▸ **PROBLEM STATEMENT**: Retype the lines from the one containing "Given: Lock the selected element" through the one containing "Viewport: 1536px width, 777px height.", inclusive, with no changes.

▸ **STORED ROWS**:
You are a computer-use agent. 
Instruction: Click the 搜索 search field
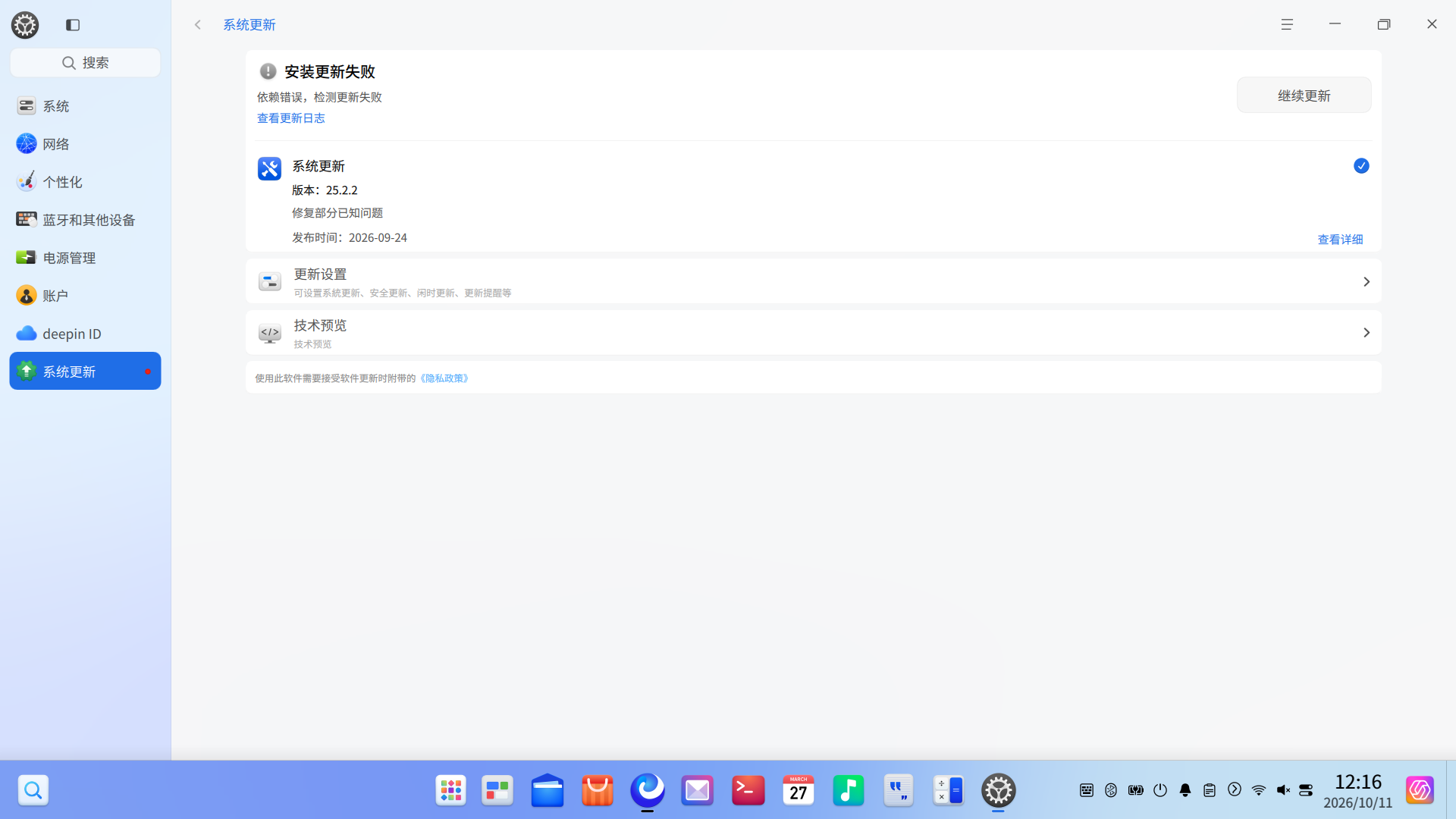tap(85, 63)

...

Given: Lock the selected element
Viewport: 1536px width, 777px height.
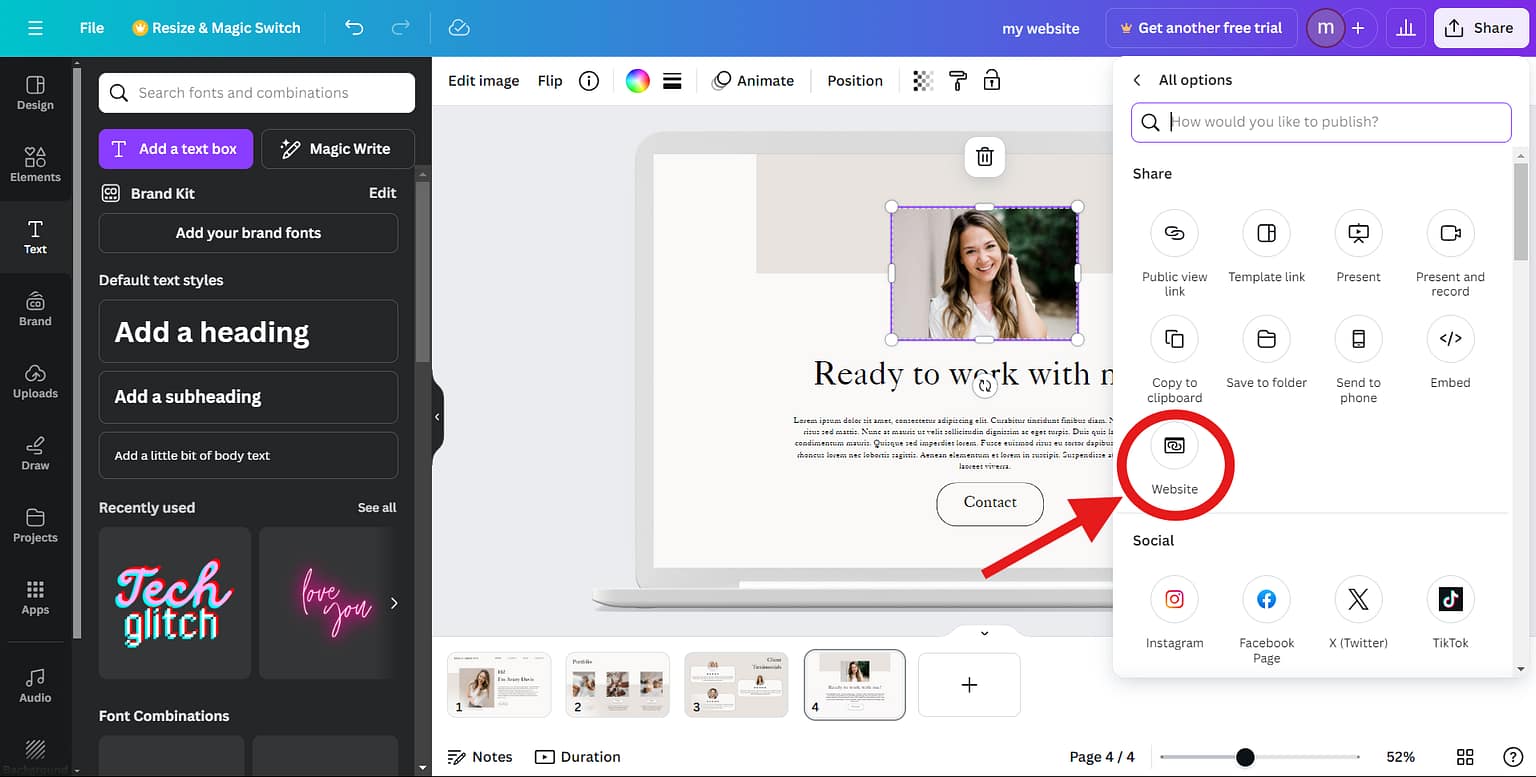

▸ **TASK RESULT**:
Given: Lock the selected element
Viewport: 1536px width, 777px height.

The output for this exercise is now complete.